If the length is positive, ....."

You get the idea.

4. Assembly code with -O3: Repeat this with the optimization level set to -O3. You will find that the generated code is bigger and more complex. Part of your job is to figure how this code works. Here are some hints that will help you.

If you look at the loop in the assembly code, you will see that it uses vectors registers (xmm0 and xmm2) and vector instructions (paddd). The vector registers are 128 bits long, so each one can store 4 ints. Vectorization is performed by loading 4 elements of the array at a time into register xmm2, and adding these 4 elements to vector register xmm0. Vector register xmm0 keeps a "running sum vector" with four elements so one of these elements will have the value of (input[0]+input[4]+input[8]....), the next one will have the value of (input[1]+input[5]+input[9]+...) and so on.
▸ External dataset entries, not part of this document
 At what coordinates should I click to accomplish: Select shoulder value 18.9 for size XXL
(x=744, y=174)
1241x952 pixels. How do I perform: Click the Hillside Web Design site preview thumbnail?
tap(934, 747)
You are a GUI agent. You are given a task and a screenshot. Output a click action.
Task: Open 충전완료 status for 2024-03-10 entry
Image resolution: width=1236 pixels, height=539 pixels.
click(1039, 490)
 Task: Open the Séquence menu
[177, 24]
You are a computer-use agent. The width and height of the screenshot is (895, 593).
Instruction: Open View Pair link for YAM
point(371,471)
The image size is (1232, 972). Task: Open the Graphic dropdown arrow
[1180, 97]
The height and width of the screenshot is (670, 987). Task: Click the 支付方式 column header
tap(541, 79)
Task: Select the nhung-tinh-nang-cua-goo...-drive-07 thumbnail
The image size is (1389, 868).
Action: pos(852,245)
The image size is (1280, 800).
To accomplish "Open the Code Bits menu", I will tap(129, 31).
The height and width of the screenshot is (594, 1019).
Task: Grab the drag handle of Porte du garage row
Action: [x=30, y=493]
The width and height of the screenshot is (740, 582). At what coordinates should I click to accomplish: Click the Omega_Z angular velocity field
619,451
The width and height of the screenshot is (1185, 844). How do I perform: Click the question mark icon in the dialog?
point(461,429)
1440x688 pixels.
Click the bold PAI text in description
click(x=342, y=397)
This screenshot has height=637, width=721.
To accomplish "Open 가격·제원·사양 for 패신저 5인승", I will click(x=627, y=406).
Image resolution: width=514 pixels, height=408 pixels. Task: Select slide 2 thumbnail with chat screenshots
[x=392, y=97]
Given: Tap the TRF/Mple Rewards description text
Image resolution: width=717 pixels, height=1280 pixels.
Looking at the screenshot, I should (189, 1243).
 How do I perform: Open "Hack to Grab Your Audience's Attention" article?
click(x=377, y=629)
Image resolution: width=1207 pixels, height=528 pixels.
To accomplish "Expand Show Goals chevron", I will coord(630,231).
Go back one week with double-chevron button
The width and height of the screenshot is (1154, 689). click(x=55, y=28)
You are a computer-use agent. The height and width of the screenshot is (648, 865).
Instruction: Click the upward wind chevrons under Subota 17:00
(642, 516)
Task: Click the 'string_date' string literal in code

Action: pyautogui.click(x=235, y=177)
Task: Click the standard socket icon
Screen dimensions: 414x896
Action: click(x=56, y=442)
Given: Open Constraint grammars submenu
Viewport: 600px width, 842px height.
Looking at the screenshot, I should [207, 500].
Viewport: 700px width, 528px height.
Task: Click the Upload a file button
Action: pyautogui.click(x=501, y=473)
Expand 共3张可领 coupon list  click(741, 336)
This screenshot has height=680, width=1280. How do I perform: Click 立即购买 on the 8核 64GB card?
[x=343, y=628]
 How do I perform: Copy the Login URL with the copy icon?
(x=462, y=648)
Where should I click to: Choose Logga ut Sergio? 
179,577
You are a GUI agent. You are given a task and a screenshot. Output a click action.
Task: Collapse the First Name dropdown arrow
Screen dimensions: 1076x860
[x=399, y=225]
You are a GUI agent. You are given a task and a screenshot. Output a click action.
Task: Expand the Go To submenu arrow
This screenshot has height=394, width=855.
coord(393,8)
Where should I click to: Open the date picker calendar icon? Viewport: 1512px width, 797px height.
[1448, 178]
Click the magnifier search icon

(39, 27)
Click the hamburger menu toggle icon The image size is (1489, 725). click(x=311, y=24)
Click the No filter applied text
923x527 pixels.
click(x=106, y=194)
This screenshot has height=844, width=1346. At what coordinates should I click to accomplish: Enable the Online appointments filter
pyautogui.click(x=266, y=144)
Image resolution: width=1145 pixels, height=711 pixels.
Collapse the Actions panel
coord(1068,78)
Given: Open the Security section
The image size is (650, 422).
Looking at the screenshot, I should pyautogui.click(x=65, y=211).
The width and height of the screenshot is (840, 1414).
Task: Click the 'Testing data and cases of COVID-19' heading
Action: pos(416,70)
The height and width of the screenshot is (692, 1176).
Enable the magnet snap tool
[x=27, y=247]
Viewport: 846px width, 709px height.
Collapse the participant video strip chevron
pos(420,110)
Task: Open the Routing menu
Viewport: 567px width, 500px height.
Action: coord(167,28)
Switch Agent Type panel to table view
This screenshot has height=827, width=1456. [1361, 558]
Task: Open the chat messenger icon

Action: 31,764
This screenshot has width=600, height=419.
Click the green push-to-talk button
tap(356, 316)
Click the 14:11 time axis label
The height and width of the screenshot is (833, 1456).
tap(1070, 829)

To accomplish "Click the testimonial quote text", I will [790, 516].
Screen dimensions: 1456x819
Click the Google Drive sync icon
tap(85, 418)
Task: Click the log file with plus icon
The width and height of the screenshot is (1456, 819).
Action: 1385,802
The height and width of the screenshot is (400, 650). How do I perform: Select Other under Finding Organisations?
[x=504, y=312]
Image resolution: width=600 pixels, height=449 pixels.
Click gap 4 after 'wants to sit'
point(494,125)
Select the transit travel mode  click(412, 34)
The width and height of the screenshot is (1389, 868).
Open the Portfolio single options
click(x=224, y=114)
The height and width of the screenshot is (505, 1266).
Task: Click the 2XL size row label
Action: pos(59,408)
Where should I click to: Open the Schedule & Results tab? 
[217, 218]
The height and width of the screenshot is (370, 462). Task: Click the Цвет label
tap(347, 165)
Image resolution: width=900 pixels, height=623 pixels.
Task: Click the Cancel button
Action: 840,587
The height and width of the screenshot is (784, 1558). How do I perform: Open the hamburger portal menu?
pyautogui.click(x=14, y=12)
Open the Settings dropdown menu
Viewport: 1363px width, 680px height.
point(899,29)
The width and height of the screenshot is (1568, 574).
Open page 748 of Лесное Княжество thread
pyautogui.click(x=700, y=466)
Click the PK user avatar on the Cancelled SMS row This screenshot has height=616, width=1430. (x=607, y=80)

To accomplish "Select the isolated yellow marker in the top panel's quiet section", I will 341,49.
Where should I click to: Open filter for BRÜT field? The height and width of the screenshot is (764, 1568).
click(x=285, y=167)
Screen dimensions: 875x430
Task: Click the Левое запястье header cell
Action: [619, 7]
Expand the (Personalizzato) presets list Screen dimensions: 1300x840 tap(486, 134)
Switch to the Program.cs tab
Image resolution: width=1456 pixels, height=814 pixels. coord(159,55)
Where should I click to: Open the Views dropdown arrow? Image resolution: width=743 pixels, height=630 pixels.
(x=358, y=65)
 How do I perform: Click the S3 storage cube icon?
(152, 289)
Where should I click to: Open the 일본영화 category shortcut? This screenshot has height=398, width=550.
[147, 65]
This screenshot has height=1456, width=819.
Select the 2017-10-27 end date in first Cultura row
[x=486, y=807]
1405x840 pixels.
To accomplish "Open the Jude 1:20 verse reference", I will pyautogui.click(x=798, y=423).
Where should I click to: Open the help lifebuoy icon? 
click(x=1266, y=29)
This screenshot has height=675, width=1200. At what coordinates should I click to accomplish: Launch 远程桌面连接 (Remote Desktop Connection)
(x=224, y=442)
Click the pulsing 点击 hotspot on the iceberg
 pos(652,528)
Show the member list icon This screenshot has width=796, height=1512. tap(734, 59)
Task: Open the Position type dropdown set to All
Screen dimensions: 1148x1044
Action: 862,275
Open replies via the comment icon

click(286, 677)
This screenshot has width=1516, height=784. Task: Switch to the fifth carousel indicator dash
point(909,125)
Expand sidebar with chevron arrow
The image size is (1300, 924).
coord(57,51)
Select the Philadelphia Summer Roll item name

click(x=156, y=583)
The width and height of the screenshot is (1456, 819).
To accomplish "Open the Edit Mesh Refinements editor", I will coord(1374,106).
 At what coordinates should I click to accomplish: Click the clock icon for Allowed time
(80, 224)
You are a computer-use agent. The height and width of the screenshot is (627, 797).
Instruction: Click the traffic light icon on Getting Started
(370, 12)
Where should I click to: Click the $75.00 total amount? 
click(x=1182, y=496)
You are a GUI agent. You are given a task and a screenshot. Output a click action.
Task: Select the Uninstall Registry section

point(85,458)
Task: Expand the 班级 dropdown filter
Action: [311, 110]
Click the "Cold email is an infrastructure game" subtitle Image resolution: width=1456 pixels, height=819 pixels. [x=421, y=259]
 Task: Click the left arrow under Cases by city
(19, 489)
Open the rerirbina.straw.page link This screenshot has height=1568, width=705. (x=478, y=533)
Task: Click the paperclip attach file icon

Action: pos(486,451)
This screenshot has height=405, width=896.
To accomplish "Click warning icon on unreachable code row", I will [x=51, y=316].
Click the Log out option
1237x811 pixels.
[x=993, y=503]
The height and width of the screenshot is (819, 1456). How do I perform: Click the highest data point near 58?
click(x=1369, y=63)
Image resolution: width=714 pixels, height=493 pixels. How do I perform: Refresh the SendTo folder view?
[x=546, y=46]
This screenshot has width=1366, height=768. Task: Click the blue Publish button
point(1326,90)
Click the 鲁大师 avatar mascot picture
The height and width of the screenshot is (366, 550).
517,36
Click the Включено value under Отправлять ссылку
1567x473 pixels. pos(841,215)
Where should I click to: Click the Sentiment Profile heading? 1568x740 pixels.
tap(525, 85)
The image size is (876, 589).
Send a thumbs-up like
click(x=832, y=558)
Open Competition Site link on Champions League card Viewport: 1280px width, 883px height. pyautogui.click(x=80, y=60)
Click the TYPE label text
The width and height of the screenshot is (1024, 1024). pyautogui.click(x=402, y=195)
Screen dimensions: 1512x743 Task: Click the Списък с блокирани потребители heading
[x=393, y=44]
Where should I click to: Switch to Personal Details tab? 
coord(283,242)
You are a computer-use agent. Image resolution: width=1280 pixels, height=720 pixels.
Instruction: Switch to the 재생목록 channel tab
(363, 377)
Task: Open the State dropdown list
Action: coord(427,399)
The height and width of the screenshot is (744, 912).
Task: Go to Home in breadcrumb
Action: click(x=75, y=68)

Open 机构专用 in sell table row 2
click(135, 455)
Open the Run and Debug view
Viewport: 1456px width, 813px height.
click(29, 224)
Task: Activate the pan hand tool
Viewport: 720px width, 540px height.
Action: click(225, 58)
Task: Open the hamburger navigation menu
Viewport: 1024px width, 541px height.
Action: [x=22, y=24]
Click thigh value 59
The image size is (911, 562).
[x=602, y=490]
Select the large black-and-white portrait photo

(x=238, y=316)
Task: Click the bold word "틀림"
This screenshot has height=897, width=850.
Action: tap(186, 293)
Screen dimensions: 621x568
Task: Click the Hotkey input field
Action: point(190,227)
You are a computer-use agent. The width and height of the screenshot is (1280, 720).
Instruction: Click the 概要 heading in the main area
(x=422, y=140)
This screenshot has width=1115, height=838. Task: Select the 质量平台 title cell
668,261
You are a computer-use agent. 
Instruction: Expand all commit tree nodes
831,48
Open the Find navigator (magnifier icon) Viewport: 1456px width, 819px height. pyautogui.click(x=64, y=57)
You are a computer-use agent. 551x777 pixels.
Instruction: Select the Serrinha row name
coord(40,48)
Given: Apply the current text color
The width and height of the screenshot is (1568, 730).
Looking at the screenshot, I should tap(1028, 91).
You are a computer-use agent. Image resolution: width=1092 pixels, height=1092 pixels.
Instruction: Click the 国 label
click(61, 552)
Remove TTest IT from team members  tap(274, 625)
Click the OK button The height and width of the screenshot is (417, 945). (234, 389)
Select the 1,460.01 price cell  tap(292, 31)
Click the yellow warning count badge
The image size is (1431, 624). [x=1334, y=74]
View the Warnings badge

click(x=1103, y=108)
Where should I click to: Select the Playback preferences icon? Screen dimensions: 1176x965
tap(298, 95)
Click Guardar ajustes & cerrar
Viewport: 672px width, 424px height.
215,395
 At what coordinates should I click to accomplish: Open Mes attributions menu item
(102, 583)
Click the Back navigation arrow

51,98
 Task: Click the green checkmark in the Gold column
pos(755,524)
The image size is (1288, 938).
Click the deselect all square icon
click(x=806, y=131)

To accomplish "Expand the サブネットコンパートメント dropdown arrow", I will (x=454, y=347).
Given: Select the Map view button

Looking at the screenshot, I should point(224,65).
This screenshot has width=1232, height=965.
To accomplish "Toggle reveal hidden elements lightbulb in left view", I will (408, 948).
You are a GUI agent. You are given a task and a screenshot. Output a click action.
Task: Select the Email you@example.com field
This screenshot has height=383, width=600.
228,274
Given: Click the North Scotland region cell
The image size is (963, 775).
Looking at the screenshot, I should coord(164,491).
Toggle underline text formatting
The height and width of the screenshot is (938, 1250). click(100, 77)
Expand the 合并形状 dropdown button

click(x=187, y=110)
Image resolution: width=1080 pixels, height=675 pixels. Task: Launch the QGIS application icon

Once the loop is done, you need to add up the 4 elements in the running sum vector in register xmm0. The code below the loop does this, and it uses the instruction PSRLDQ, which is described at the end of this assignment.

The code also has to handle the case when the length of the input array is not a multiple of 4. This is handled by the last chunk of code before the returns.

These hints should be enough for you to be able to make sense of the assembly listing, but you will have to look up the meaning of individual instructions.

i) Annotate the assembly language instructions with comments describing what they do.

ii) Write a short narrative giving the big picture of how this code works.

5. Optimizations: Using the terminology introduced in lecture, explain what optimizations are performed by the compiler with optimization level O3 that are not performed if the optimization level is O1.

What to turn in

Turn in a pdf file (in canvas) with the annotated assembly listings, the descriptions of the codes for (3), (4), and the answer to (5).